- **Problema A**
Diga se cada afirmação concorda com o texto sobre as trocas de delegados na DDM de Barueri e cite as palavras que decidem cada caso. (i) A Secretaria de Segurança Pública atribuiu as mudanças de delegados a pedidos dos próprios delegados. (ii) Marta Gomes da Silva já se apresentou à polícia para depor. (iii) O projeto She Law atende mulheres de forma voluntária.
- **Problema B**
Segundo o texto sobre as trocas de delegados na DDM de Barueri, desde quando a reportagem tenta contato com Marta Gomes da Silva?
====== Texto selecionado ======
A reportagem questionou a Secretaria de Segurança Pública de São Paulo sobre as motivações para as constantes trocas de delegados na DDM. Em nota, o órgão afirmou que "as mudanças de autoridades policiais ocorridas na Delegacia de Defesa da Mulher de Barueri foram pleiteadas pelos próprios delegados de acordo com suas preferências e disponibilidade da instituição".

"Isso prejudica o andamento do inquérito porque, a cada troca, a nova autoridade policial que preside o procedimento precisa tomar conhecimento de tudo e adotar as diligências. Infelizmente, essa demora é comum", afirma a advogada Priscila Pamela dos Santos, especialista em violência contra a mulher. Priscila e Maíra Recchia, fundadoras do projeto She Law, que atende mulheres voluntariamente, acabam de assumir a representação das vítimas.

A estratégia das advogadas prevê pressionar as autoridades para que pessoas consideradas peças-chave deponham —algumas nem sequer foram localizadas. Entre elas, está Marta Gomes da Silva, apontada pelas vítimas e por Saul como cabeça de toda a rede de aliciamentos. Marta recebeu diversas intimações para depor, mas até hoje não se apresentou à polícia. A reportagem tenta contato com ela desde dezembro de 2020, mas nunca obteve resposta.
====== Dados fornecidos ======
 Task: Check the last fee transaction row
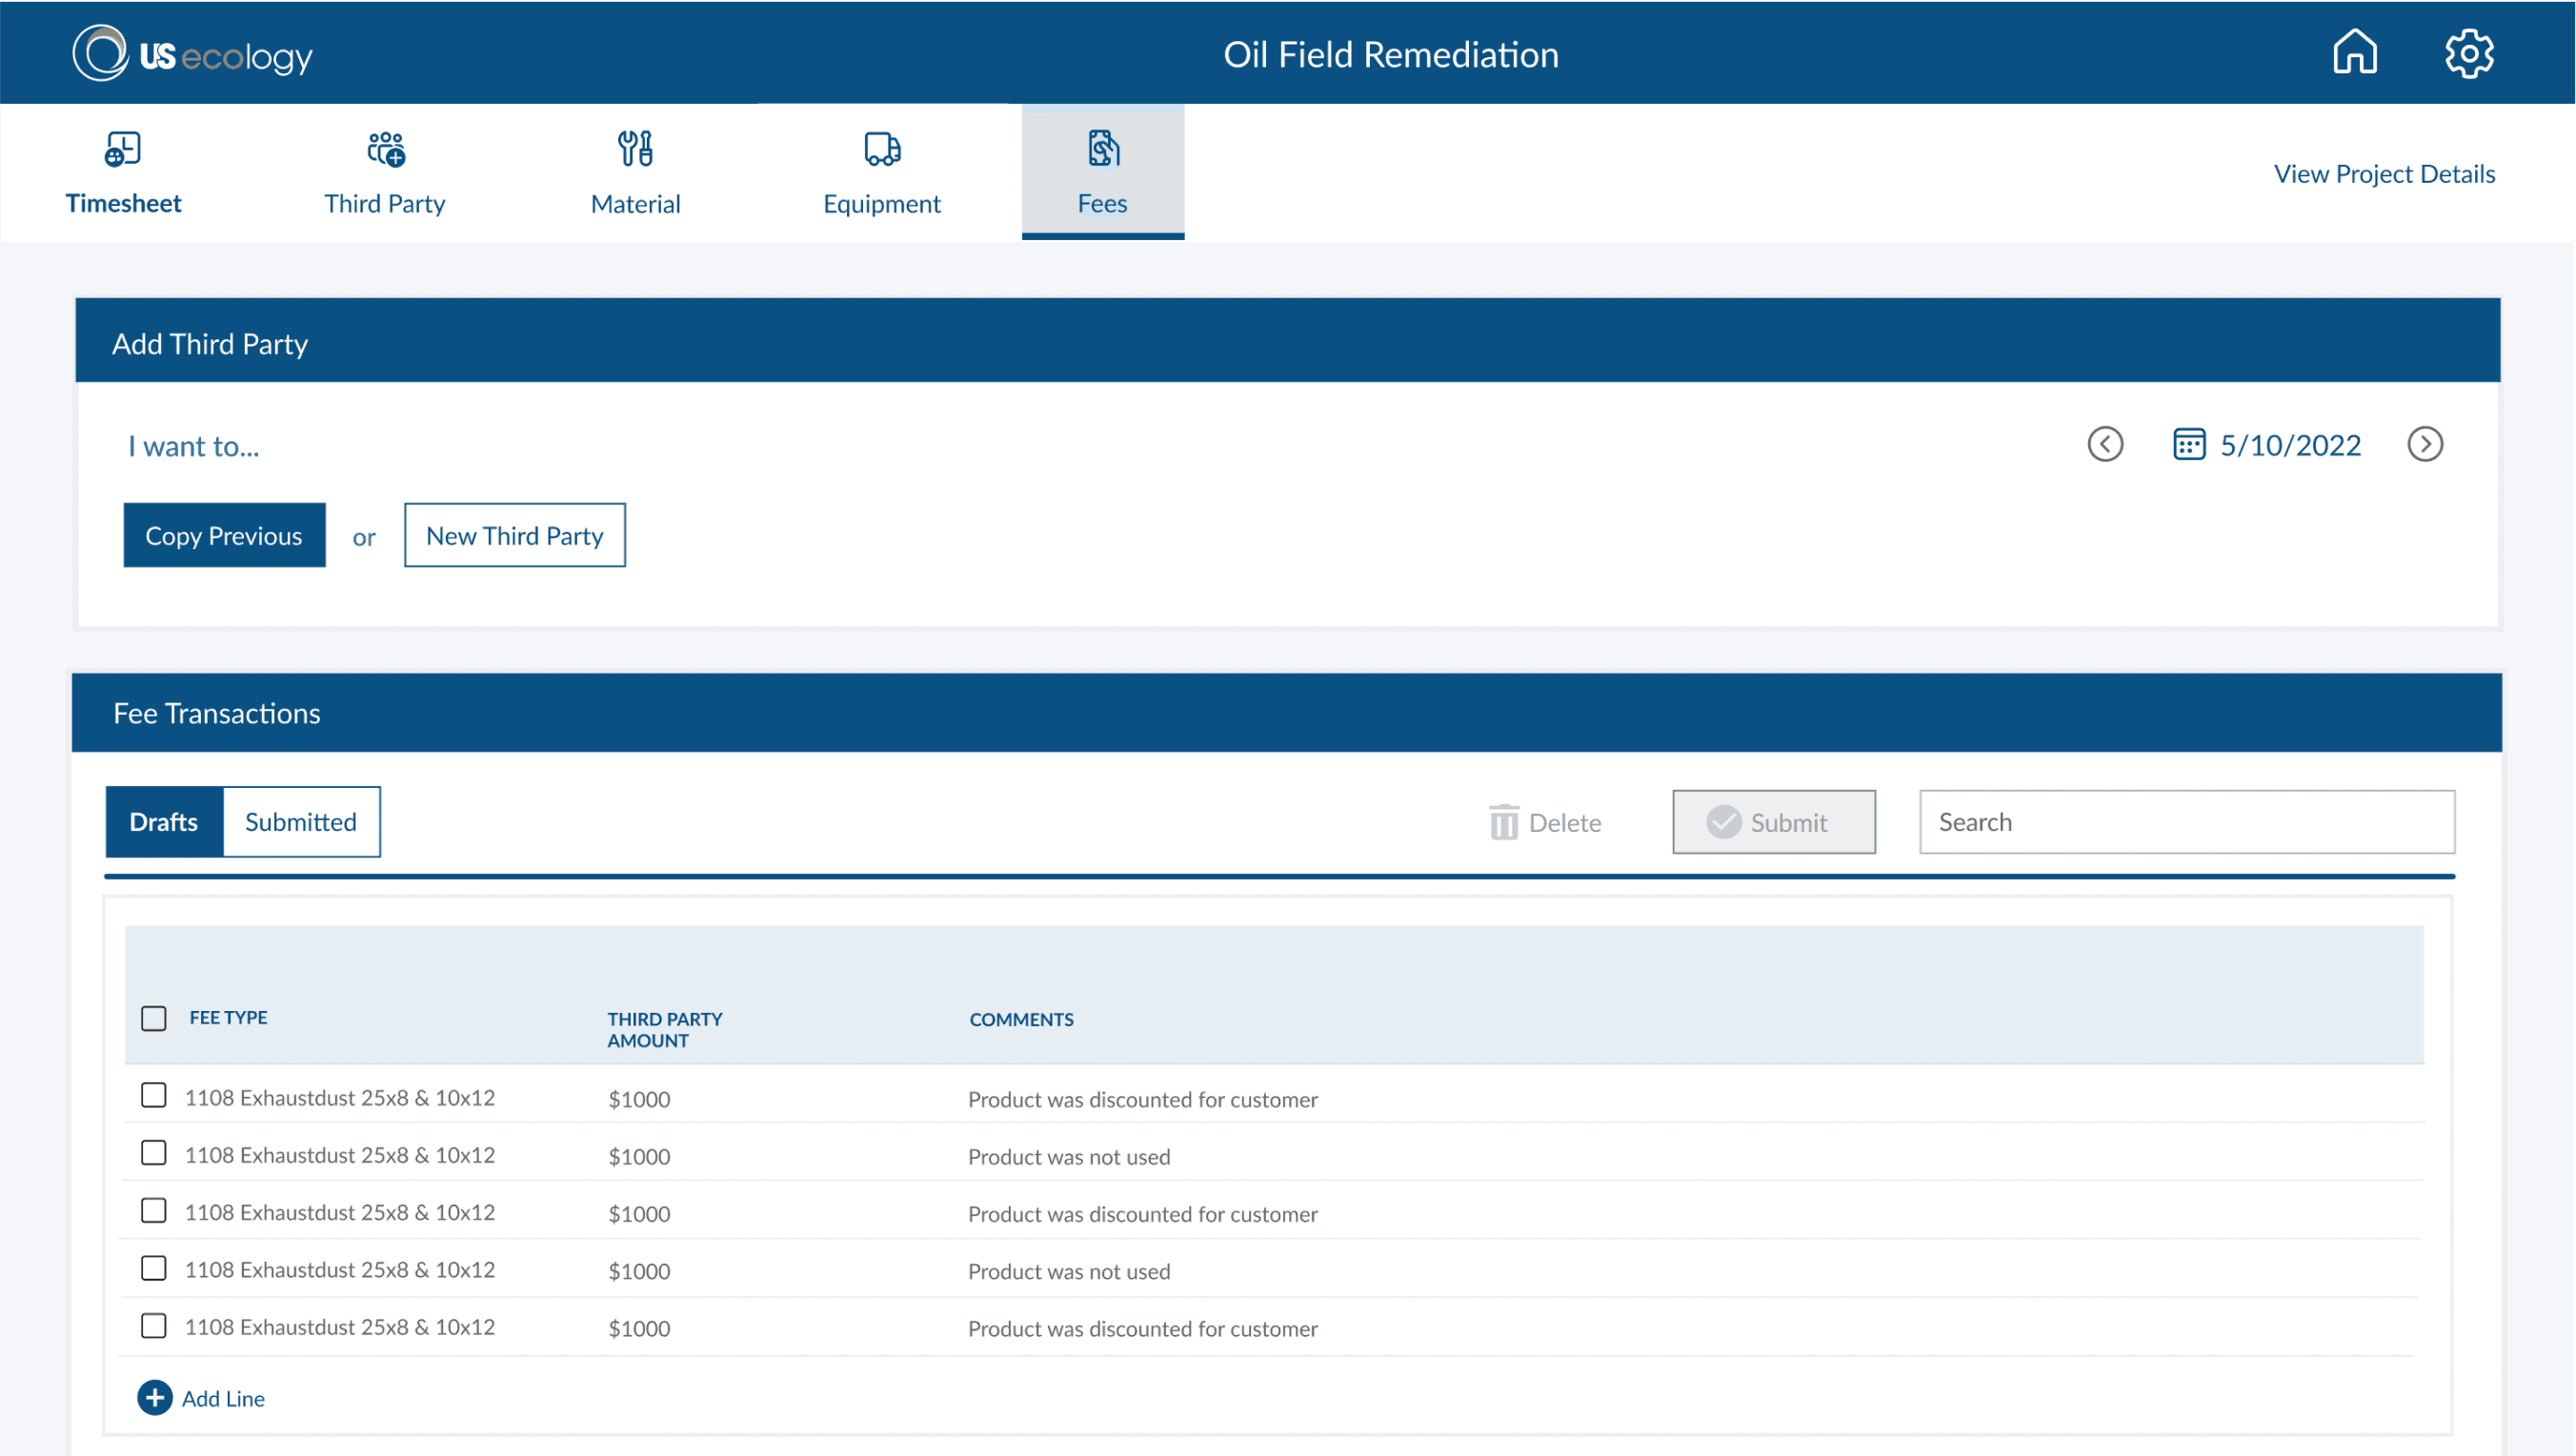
======
- **Resposta do exercício A**
(i) Sim: "foram pleiteadas pelos próprios delegados de acordo com suas preferências e disponibilidade da instituição".
(ii) Não: "até hoje não se apresentou à polícia".
(iii) Sim: "que atende mulheres voluntariamente".

- **Resposta do exercício B**
Desde dezembro de 2020.